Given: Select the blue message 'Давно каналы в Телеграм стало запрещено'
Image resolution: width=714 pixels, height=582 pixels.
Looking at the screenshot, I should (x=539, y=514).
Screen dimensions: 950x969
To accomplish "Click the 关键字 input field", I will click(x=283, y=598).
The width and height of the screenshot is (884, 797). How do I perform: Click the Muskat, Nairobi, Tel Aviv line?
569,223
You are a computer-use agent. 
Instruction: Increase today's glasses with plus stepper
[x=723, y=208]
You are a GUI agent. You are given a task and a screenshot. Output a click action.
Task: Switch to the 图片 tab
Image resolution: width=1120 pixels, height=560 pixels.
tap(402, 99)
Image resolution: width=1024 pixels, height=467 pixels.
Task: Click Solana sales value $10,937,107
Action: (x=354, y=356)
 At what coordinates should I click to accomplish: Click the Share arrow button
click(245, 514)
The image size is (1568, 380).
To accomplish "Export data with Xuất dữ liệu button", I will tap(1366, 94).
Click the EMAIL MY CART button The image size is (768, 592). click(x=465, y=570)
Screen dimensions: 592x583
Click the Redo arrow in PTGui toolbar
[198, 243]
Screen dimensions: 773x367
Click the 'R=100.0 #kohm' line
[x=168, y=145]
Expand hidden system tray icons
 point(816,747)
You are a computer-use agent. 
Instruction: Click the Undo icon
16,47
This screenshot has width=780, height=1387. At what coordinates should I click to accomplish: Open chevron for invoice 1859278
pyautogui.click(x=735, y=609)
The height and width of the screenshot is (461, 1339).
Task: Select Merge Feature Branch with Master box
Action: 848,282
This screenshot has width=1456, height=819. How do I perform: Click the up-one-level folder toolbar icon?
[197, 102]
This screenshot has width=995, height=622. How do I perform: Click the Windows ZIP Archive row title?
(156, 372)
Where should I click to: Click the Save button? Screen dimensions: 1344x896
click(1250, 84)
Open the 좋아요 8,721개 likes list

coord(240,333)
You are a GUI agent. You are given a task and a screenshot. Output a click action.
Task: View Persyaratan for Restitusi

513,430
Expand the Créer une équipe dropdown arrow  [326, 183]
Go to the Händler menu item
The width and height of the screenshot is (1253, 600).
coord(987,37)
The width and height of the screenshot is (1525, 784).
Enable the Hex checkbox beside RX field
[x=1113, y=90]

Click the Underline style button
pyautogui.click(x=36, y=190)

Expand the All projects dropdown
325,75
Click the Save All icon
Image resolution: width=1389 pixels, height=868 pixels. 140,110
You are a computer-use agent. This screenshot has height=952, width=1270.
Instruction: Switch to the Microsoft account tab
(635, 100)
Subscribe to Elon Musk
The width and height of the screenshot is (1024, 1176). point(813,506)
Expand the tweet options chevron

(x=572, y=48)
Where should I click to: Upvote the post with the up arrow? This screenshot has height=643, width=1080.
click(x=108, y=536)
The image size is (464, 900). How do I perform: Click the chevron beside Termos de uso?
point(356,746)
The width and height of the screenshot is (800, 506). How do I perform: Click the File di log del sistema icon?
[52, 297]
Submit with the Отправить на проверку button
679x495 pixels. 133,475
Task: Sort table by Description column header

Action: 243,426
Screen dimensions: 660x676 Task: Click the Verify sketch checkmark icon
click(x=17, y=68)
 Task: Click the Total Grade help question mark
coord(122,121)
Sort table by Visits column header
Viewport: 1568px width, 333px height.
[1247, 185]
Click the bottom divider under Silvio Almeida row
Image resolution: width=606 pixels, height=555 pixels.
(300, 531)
- - - - - - -
> PROBLEM STATEMENT: Print exactly the lines of the listing above starting at the line containing "This screenshot has width=995, height=622." and ending at the line containing "The width and height of the screenshot is (1525, 784).", both included.

> REPLY:
This screenshot has width=995, height=622. How do I perform: Click the Windows ZIP Archive row title?
(156, 372)
Where should I click to: Click the Save button? Screen dimensions: 1344x896
click(1250, 84)
Open the 좋아요 8,721개 likes list

coord(240,333)
You are a GUI agent. You are given a task and a screenshot. Output a click action.
Task: View Persyaratan for Restitusi

513,430
Expand the Créer une équipe dropdown arrow  [326, 183]
Go to the Händler menu item
The width and height of the screenshot is (1253, 600).
coord(987,37)
The width and height of the screenshot is (1525, 784).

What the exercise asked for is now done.